It has been a long week of virus-type symptoms…sore throat (CRAZY sore)…fever and chills…body aches…sinus pressure…coughing…headaches. After plowing through 5 days of balancing work and health…I am on day #3 of total rest and recovery in my home…in solitary confinement.
So when Facebook asks…
…I hardly dare respond. I have felt miserable…ridiculously miserable. So much so, that I called my parents in tears this morning, unsure what I should even do…the ibuprofen/acetaminophen/dayquil/nyquil routine was just not working. Hot tea and honey…plenty of rest…plenty of liquids…just not working.
With a virus, we need to simply allow it to run it’s course. So now, just a few hours since my pathetic call to my mom and dad, I am feeling as though I am turning the corner…seeing the light at the end of the tunnel.
With my wimpy, whiny health complaints, I reflect on those that have chronic illnesses…SERIOUS pain, fatigue, migraine headaches on a daily basis, for days, weeks and months on end. According to the National Health Council, “Generally incurable and ongoing, chronic disease affects approximately 133 million Americans, representing 45% of the total population of this country.” How do they do it? How do they not go just a little crazy? How do they not go into a dark room and choose to stay there forever? How do they persevere through the motions of daily routines?

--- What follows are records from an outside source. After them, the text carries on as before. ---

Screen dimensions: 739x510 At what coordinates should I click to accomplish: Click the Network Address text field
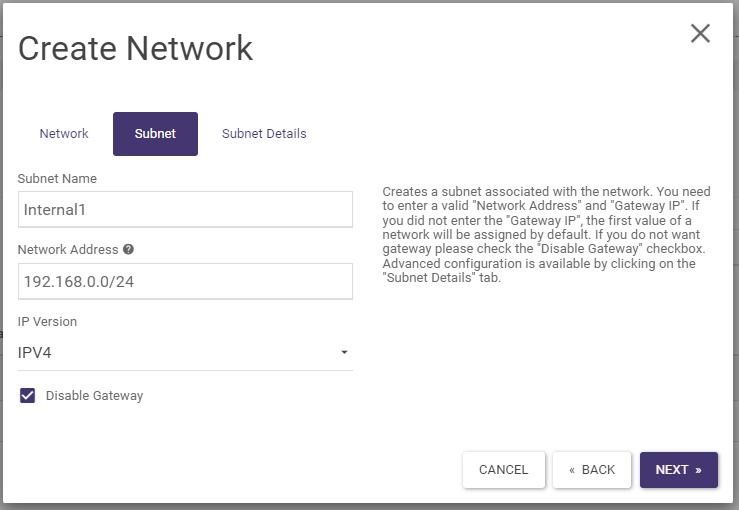point(185,282)
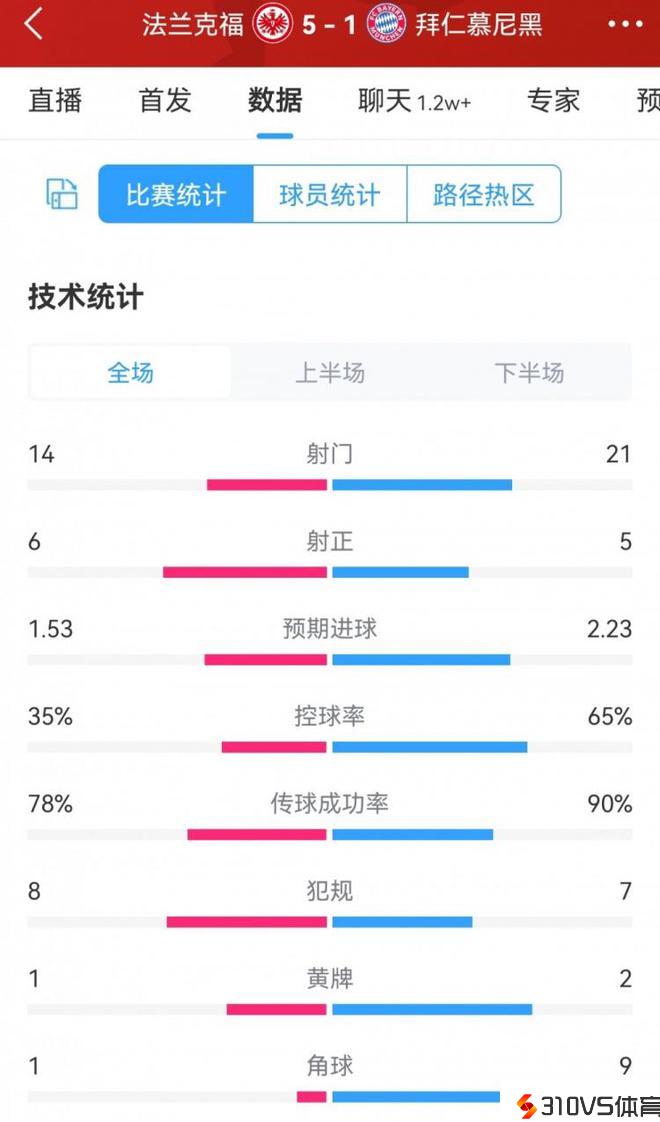Screen dimensions: 660x1122
Task: Select the 球员统计 segment
Action: tap(330, 194)
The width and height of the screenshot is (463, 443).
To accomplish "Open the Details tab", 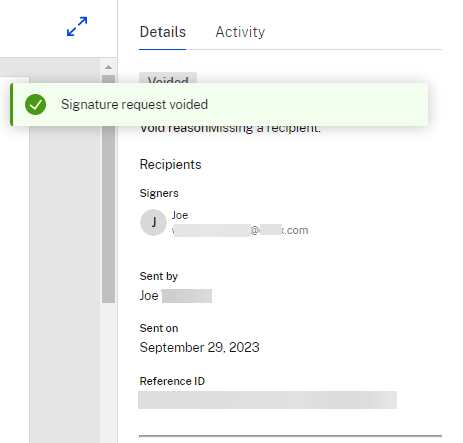I will 163,32.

I may still have a nagging cough and the lingering of a pounding headache…but I am grateful that my health is returning. I will pray for those that struggle, day in and day out with health issues. I will show kindness and compassion to friends that are ill. I will show gratitude for medicines and sick leave…for physicians and nurses…for health insurance. I will choose to make healthy lifestyle choices. I will pay attention to my body and slow down when I need to rest.
Be grateful for your health. Savor it! Do not take it for granted.